The Business and Health Action Group for Post-2015, a loose network of companies convened since October 2014 by the UN Foundation together with the Global Business Coalition for Health and the Global Health Council, decided to reflect on this reaction. Was Health really being marginalized, relegated to one mere goal out of 17 after its dominant position in the MDGs? What impact would this have on global health outcomes?

Representatives from Pfizer and GSK, two members of the Business and Health Action Group, spear-headed a collective analysis. The result was the production of a paper entitled: The Central Role of Health in the Post-2015 SDGs. The paper posits that in fact, contrary to being marginalized, health can actually be more present, more integral and more influential in the SDGs. The reason is that health, the most emotive and personal of all the SDGs, is fundamentally-cross cutting; both an end in itself and an enabler of sustainable development. In effect, health is a contributor to development and a beneficiary of results achieved across the other SDGs. As such, the paper calls on the private sector from across the wide realm of health and non-health related sectors to marshal its innovative capabilities, drive sustainable economic growth and be part of the collective solution to achieve the SDGs.

The paper highlights the central role of health in each of the 17 SDGs, backing up each example with factual or statistical data. For example, Goal 1 aims to “end poverty in all its forms everywhere”. It goes without saying that poor health will reduce an individual’s ability to work and generate income. At the same time, families are forced into poverty every day from catastrophic health costs and unaffordable health care. Moving onto Goal 2: nutrition is one of the most important game changers when it comes to health. Close to 850 million people worldwide still suffer from chronic hunger while malnutrition and unhealthy food consumption add to the global disease burden and to stunting. A discussion on health is incomplete without referring to nutrition. Goal 5’s objective is to “achieve gender equality and empower all women and girls.” Gender plays a significant role in the health of individuals, families and communities. As the main care givers and health decision makers in family units and communities, women who are not empowered are unable to make informed and appropriate decisions about their own and their families’ health.

Goal 7 talks about access to affordable, sustainable and modern energy. Many health facilities in developing countries are unable to deliver effective health services due to a lack of energy to power basic infrastructure, medical equipment and store critical medicines and vaccines. In 2010 some 2.6 billion people lacked access to clean cooking facilities, leading to household indoor pollution, the cause of 4.3 million premature deaths a year, and 50% of deaths of children under five.

High carbon emissions (Goal 13) affect the 60% of the earth’s population who work outside and experience heat stress and increased temperatures; while unsustainable production and consumption patterns (Goal 12) mean that humans are exposed to harmful chemicals and wastes that have a direct impact on health, including through the marine environment (Goal 14).
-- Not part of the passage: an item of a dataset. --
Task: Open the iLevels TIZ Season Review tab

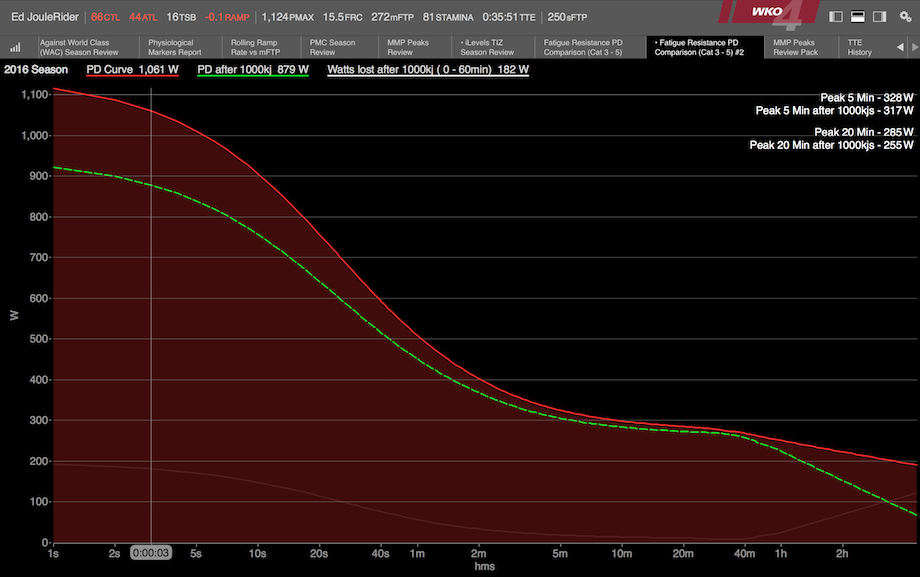Action: pos(487,47)
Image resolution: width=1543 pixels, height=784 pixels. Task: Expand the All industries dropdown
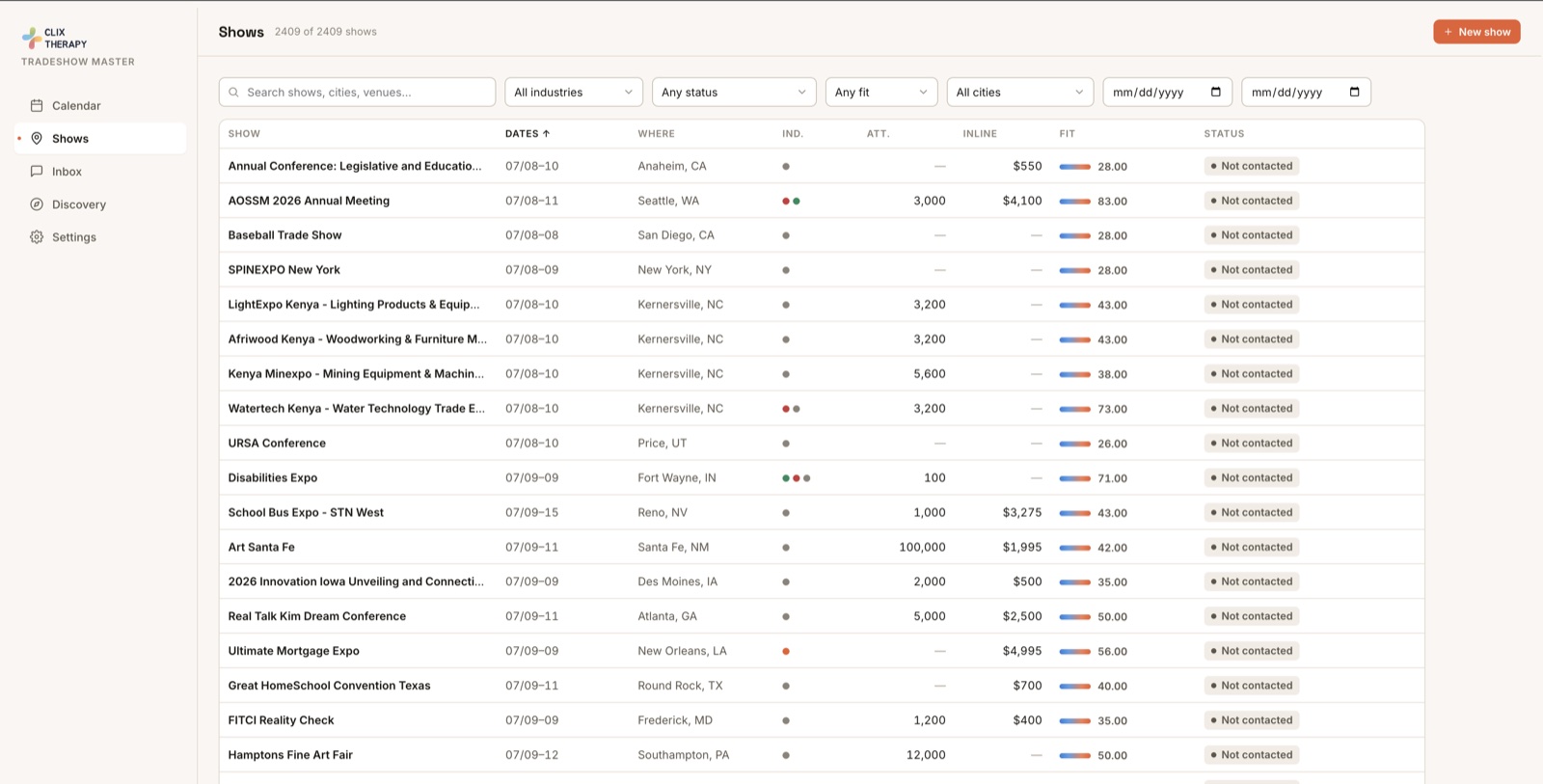click(574, 92)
The paper was presented at the UN in April at a well-attended event attended by member states, private sector leaders, UN agencies and NGOs. Chris Gray, Senior Director for Corporate Responsibility at Pfizer indicated that many companies, including Pfizer, are adapting their metrics beyond revenue and outputs to assess non-financial impact. This will have a tremendous impact on health outcomes, particularly as other companies follow suit. The paper’s mean thesis however is that achieving impact in health requires concerted action from players across the social and economic spectrum, and that impacts in health will positively affect every other SDG. Simply put, to ensure healthy lives, as stipulated in SDG 3, we need all the SDGs to succeed, while without healthy lives, there is no sustainable development.